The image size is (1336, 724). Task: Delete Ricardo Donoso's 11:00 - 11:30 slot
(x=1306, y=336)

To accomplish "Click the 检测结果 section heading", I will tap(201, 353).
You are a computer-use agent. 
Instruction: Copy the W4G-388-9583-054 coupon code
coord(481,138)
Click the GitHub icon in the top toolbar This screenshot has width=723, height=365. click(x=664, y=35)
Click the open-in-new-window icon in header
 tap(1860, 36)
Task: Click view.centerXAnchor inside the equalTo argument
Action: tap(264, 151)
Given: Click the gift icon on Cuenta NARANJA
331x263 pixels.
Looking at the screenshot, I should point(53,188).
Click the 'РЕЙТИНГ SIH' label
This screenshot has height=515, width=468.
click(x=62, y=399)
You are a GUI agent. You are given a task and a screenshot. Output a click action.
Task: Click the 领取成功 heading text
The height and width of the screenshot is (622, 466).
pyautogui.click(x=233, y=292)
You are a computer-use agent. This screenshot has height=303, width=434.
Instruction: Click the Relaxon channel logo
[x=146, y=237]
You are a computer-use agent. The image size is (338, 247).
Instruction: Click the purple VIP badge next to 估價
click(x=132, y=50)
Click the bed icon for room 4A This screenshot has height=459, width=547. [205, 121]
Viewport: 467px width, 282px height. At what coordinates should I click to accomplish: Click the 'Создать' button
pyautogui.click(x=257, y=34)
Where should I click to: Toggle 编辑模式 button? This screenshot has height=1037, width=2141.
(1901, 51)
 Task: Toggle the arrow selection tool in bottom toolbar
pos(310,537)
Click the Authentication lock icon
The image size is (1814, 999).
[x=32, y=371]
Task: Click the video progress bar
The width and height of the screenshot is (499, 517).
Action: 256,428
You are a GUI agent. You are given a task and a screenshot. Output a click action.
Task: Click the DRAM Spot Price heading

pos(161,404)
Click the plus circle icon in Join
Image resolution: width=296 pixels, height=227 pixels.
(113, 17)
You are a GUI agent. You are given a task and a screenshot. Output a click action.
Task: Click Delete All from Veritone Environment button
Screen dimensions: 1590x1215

====

#### [WHAT IS BEING ASKED]
Reproduce everything from the line containing "Task: Click the video progress bar" down to the line containing "Action: 256,428", including both of those lines and the data between them, with each coordinate in the answers multiplied by 2.35 and rounded to the nearest whole number, halves rounded up. Give only those lines.

#### [EXPECTED OUTPUT]
Task: Click the video progress bar
The width and height of the screenshot is (499, 517).
Action: 602,1006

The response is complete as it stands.